▶ [Provided records]
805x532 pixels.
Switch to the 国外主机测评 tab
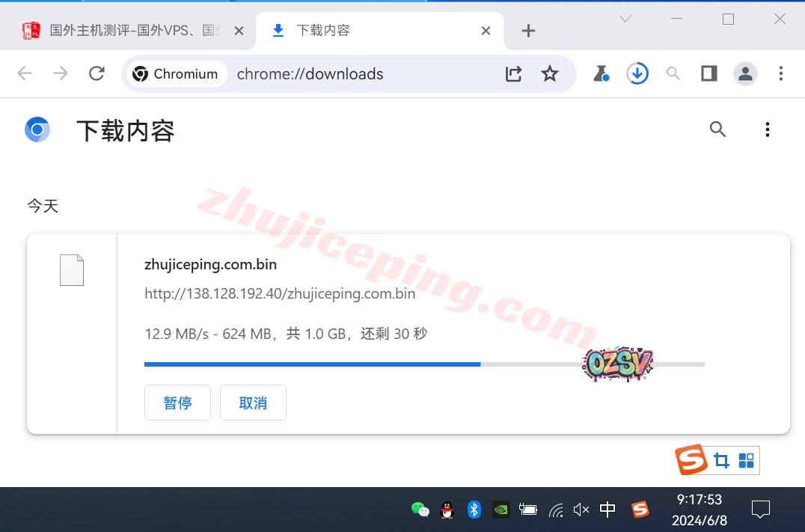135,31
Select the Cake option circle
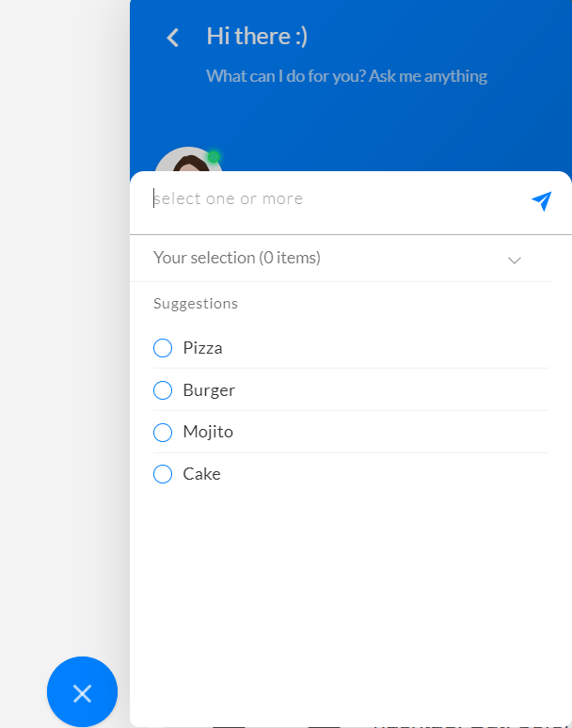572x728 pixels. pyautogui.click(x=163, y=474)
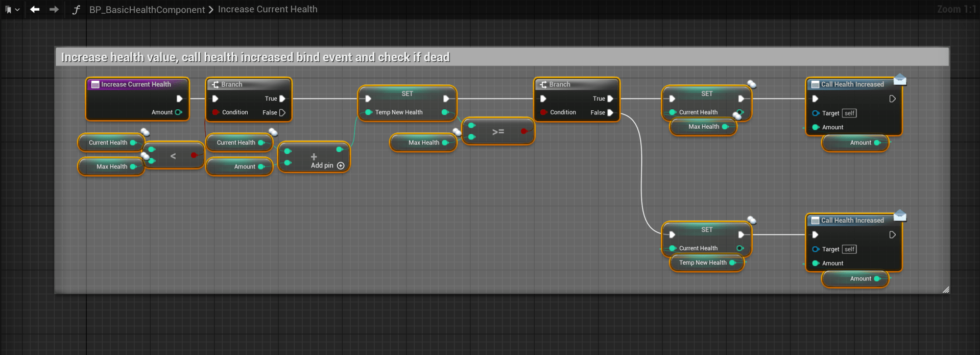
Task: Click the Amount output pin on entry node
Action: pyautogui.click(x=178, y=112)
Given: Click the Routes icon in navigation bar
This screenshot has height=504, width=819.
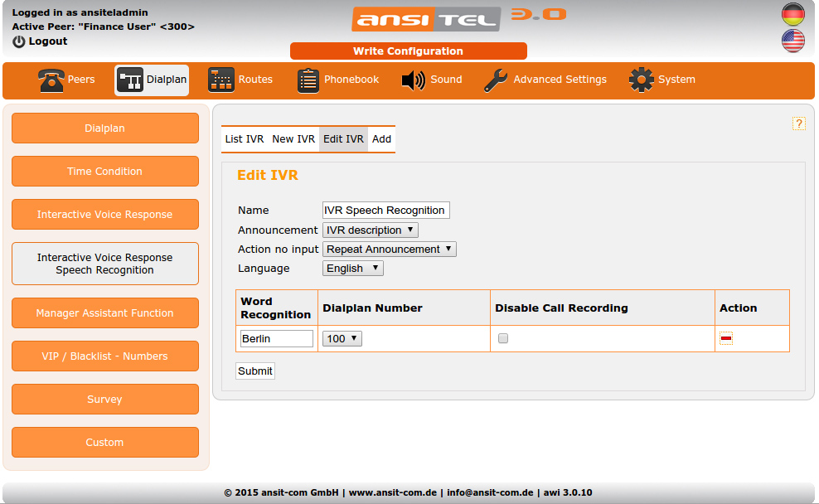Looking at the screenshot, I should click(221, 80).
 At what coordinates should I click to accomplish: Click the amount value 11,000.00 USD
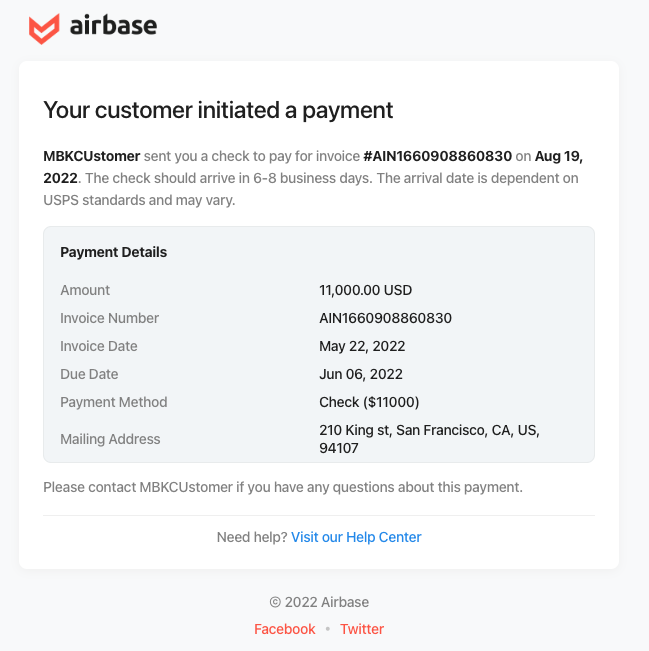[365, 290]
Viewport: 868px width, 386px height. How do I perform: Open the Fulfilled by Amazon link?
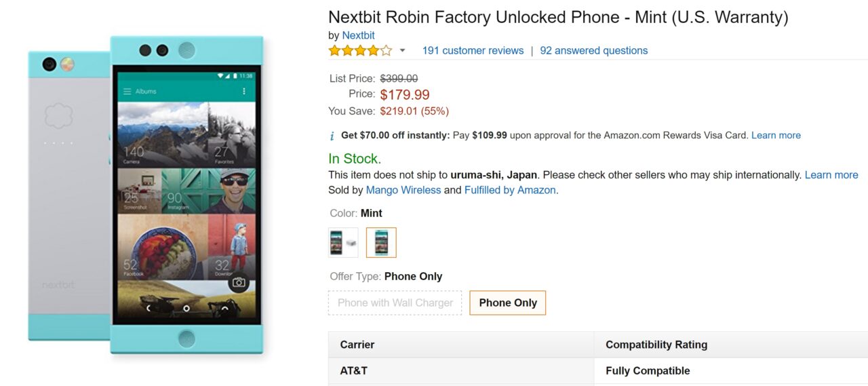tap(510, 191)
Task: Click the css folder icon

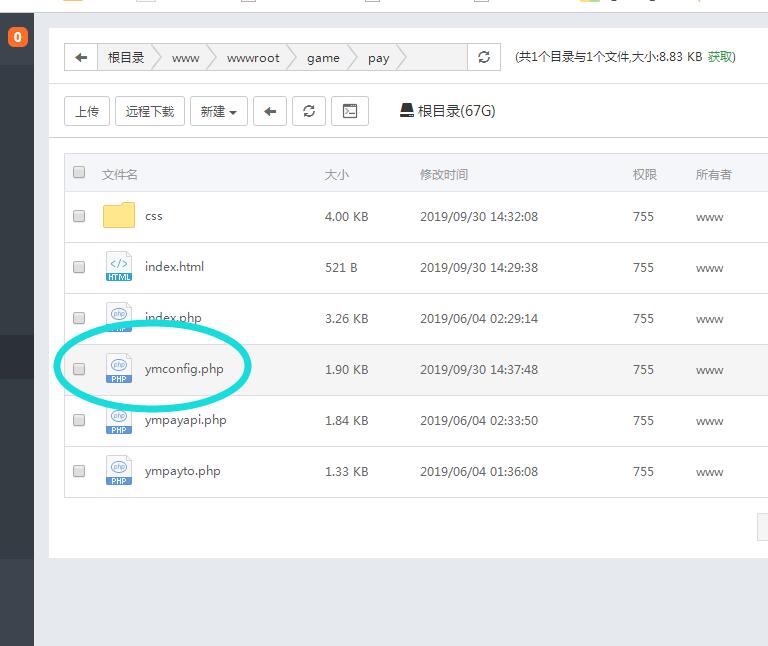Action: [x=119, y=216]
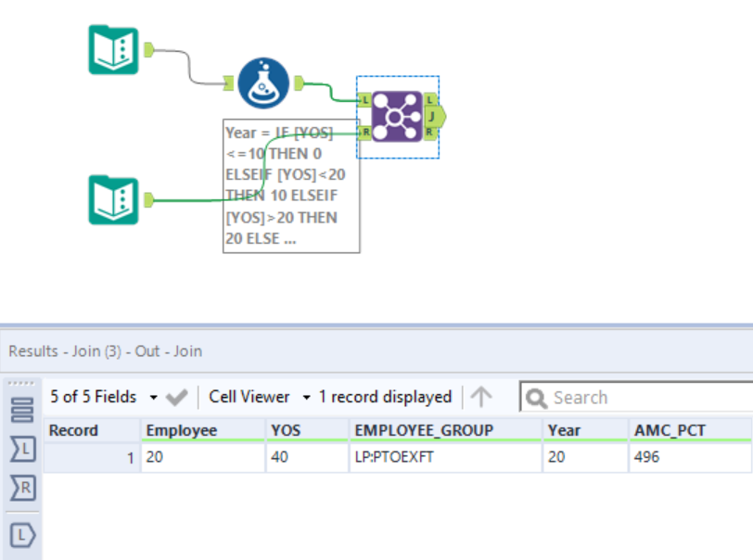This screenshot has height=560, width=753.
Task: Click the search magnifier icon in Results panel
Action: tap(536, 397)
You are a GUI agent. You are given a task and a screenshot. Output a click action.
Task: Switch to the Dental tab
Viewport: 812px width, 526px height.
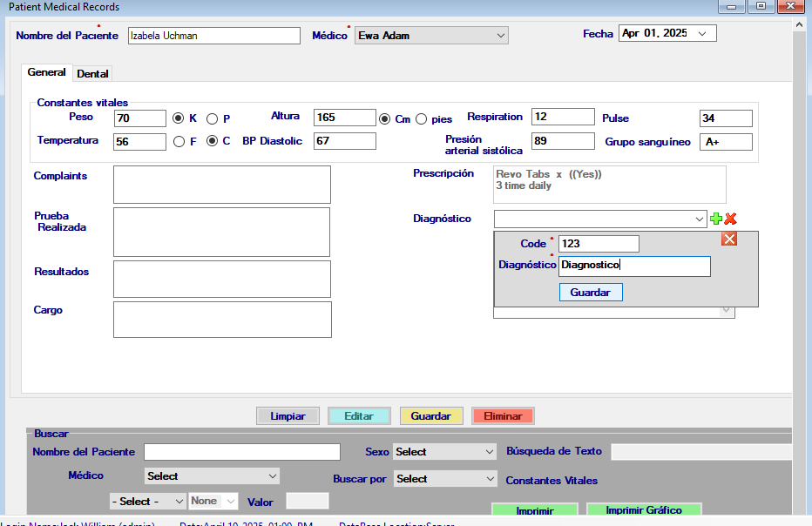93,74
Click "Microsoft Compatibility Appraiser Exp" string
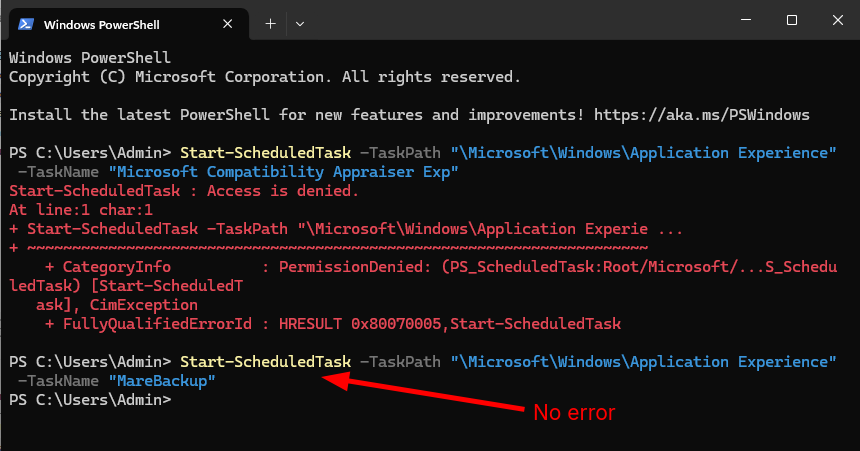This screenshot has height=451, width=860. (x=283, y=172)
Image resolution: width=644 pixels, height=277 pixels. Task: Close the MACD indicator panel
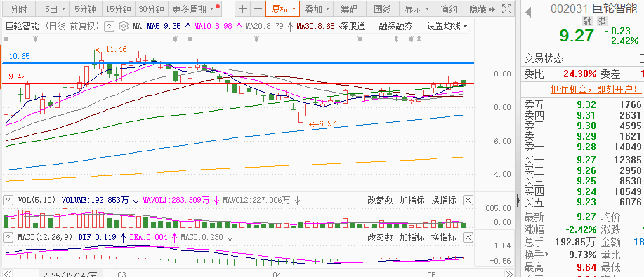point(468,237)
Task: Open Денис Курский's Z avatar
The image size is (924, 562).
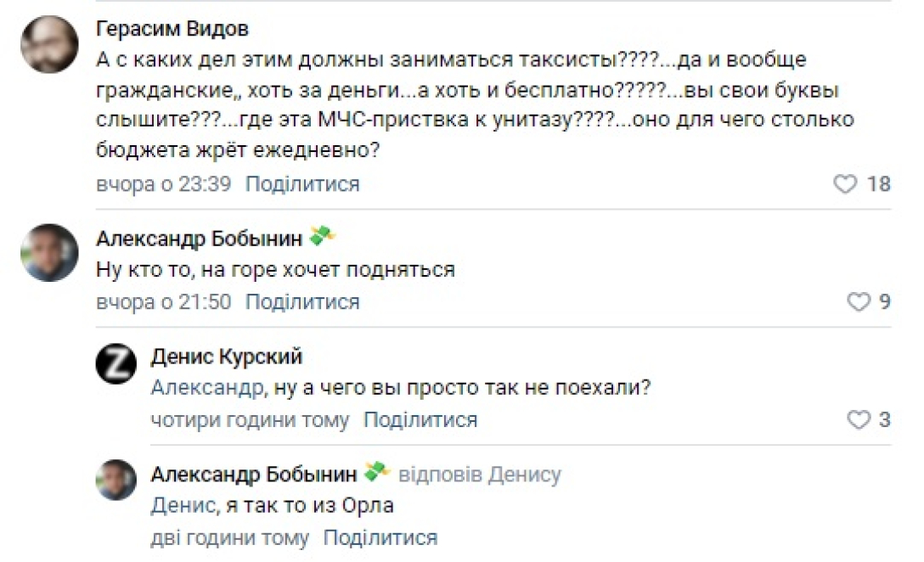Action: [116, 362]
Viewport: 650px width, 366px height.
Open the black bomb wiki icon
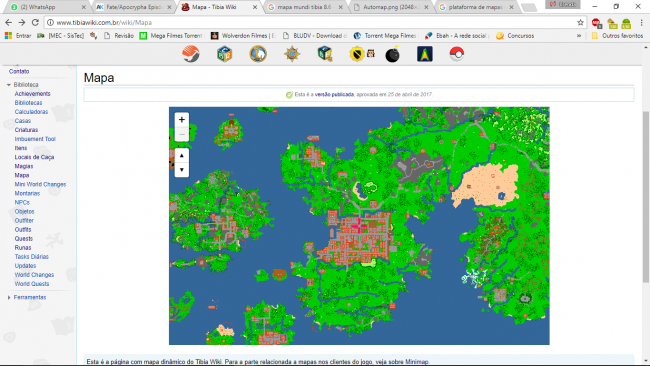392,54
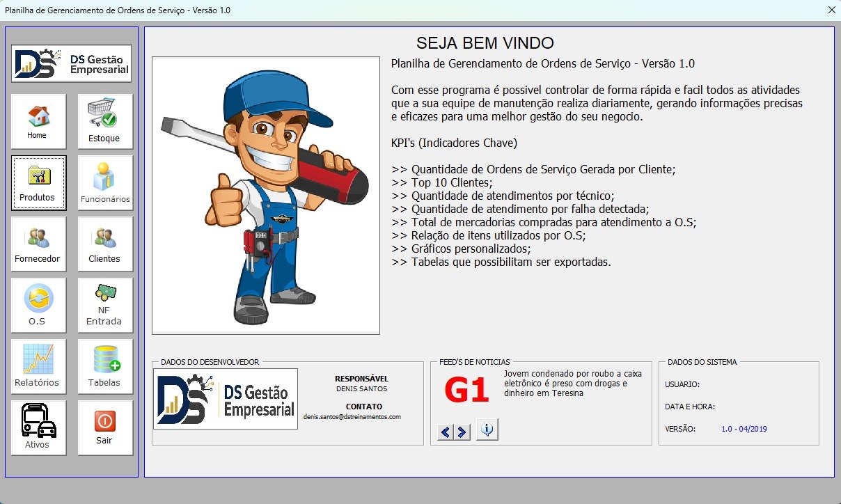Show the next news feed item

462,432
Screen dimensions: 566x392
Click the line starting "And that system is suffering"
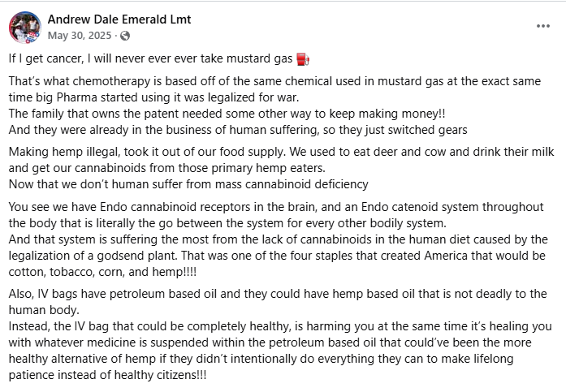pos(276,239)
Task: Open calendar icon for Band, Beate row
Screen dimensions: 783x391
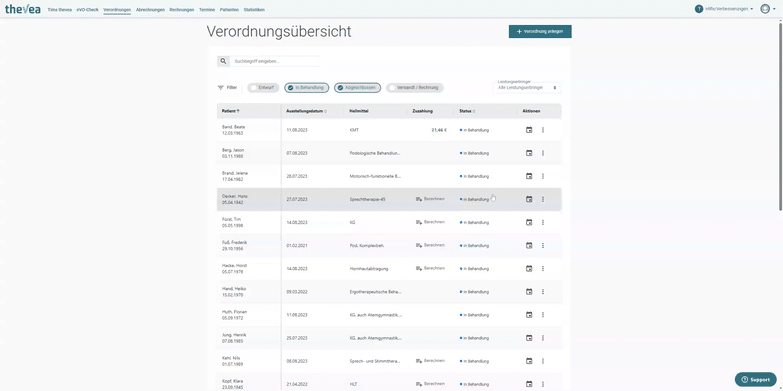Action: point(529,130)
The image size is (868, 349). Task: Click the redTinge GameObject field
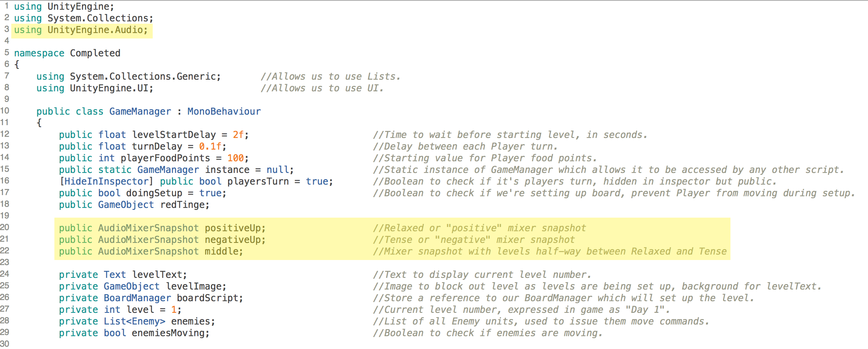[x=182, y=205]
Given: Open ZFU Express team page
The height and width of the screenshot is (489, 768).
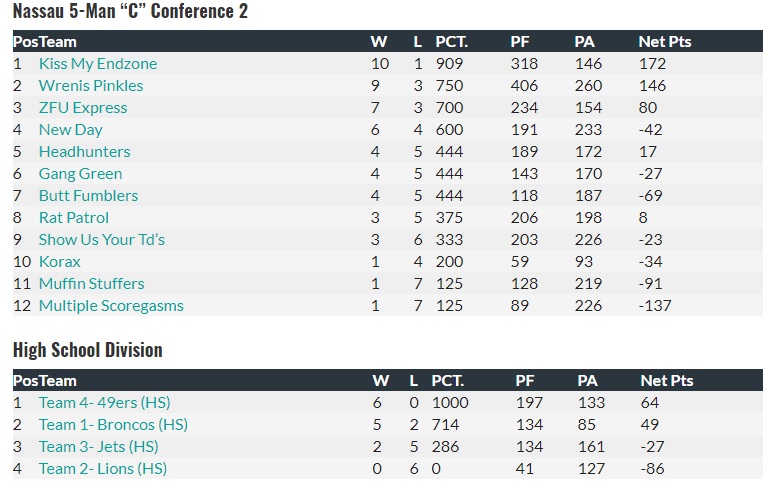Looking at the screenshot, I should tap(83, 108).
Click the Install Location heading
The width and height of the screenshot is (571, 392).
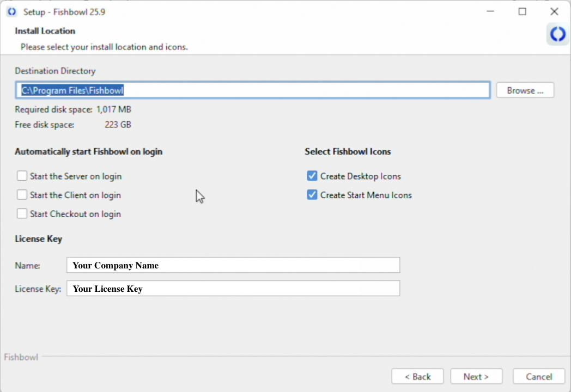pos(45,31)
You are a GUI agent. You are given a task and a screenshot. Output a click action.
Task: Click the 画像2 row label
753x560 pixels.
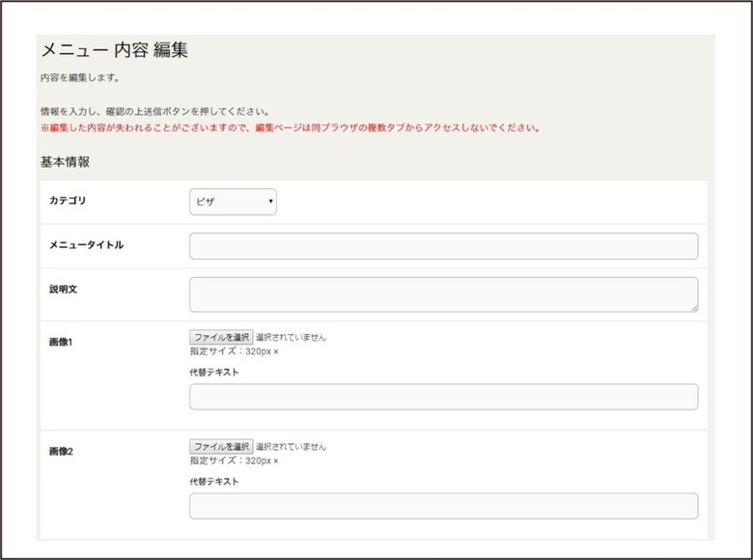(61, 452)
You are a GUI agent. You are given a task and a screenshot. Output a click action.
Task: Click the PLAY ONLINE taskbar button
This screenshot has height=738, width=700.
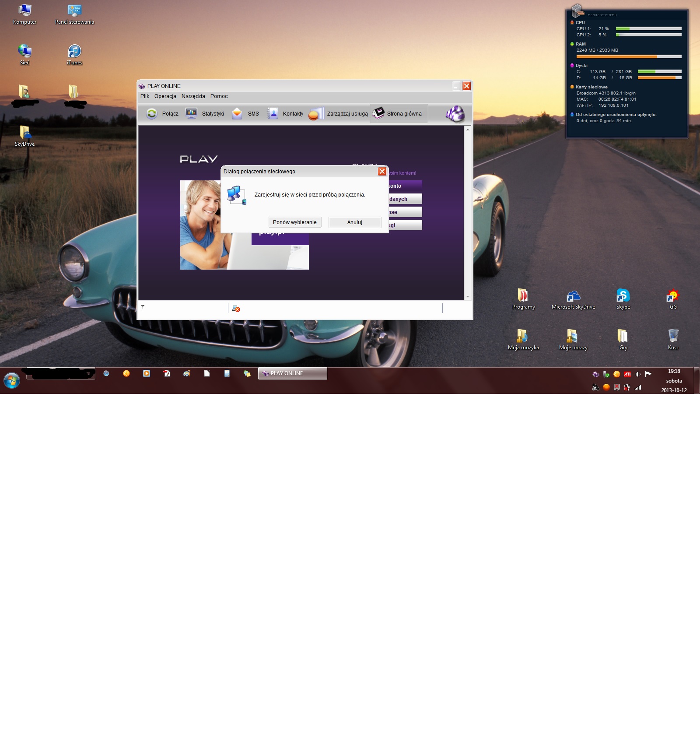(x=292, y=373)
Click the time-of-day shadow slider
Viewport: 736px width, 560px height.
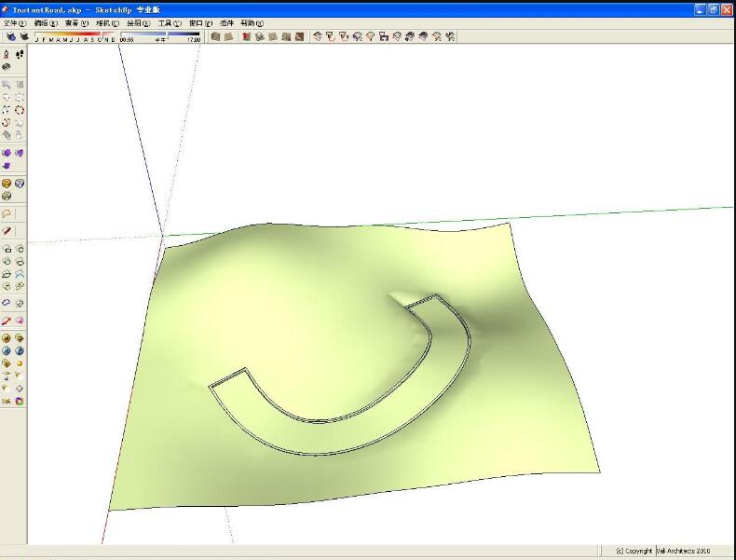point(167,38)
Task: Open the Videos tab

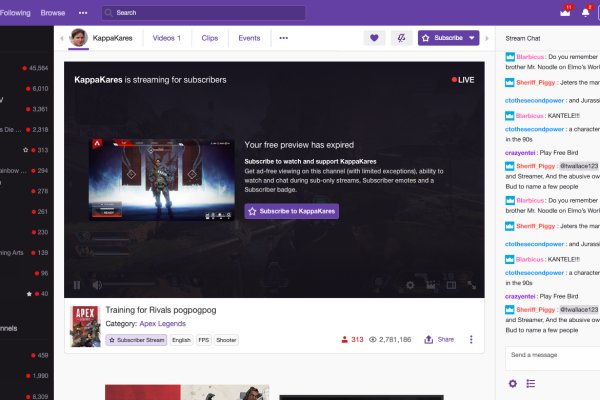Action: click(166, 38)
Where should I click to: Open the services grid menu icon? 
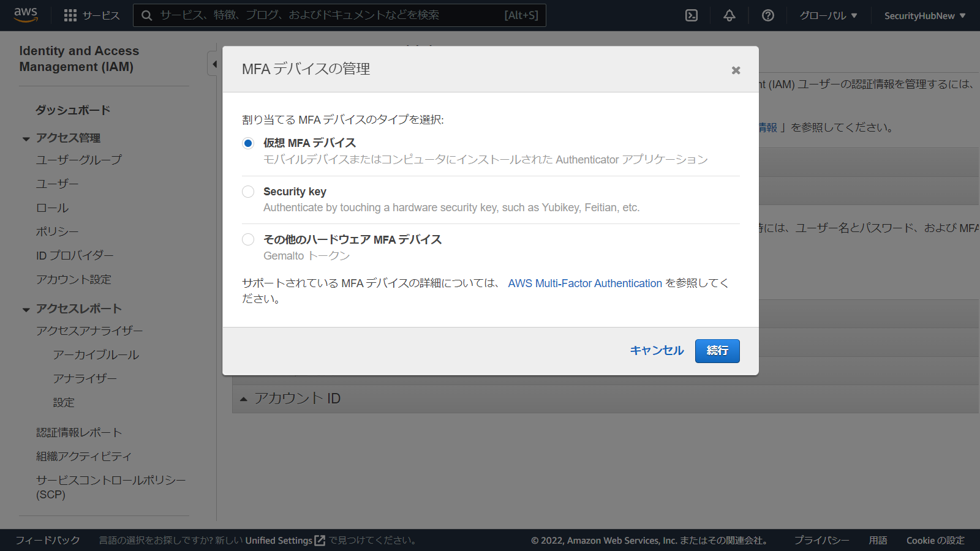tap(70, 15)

▶ [Exercise] Your answer must be an exact transcription of the records above, minus the pictures.

▶ [Task solution]
805x532 pixels.
Switch to the 国外主机测评 tab
135,31
Select the Cake option circle
572x728 pixels. pyautogui.click(x=163, y=474)
Task: Click the Amount output pin on entry node
Action: pyautogui.click(x=178, y=112)
Given: Click the Routes icon in navigation bar
This screenshot has height=504, width=819.
Looking at the screenshot, I should click(221, 80).
 At what coordinates should I click to accomplish: Click the amount value 11,000.00 USD
[365, 290]
Viewport: 868px width, 386px height. How do I perform: Open the Fulfilled by Amazon link?
tap(510, 191)
Task: Click the css folder icon

Action: [x=119, y=216]
This screenshot has height=560, width=753.
Task: Click the search magnifier icon in Results panel
Action: tap(536, 397)
You are a GUI agent. You are given a task and a screenshot. Output a click action.
Task: Switch to the Dental tab
Viewport: 812px width, 526px height.
93,74
Click "Microsoft Compatibility Appraiser Exp" string
This screenshot has height=451, width=860. (x=283, y=172)
Image resolution: width=644 pixels, height=277 pixels. Task: Close the MACD indicator panel
point(468,237)
Task: Open Денис Курский's Z avatar
The image size is (924, 562).
Action: [116, 362]
Viewport: 650px width, 366px height.
Open the black bomb wiki icon
392,54
Show the next news feed item

462,432
Screen dimensions: 566x392
Click the line starting "And that system is suffering"
pos(276,239)
Task: Open calendar icon for Band, Beate row
Screen dimensions: 783x391
Action: point(529,130)
The image size is (868, 349). Task: Click the redTinge GameObject field
[x=182, y=205]
Given: Open ZFU Express team page
The height and width of the screenshot is (489, 768).
Looking at the screenshot, I should tap(83, 108).
Click the Install Location heading
The width and height of the screenshot is (571, 392).
pos(45,31)
You are a GUI agent. You are given a task and a screenshot. Output a click action.
Task: Click the 画像2 row label
753x560 pixels.
(61, 452)
You are a GUI agent. You are given a task and a screenshot. Output a click action.
Task: Click the PLAY ONLINE taskbar button
This screenshot has height=738, width=700.
(x=292, y=373)
Click the time-of-day shadow slider
Viewport: 736px width, 560px height.
point(167,38)
Task: Open the Videos tab

Action: click(166, 38)
Where should I click to: Open the services grid menu icon? 
tap(70, 15)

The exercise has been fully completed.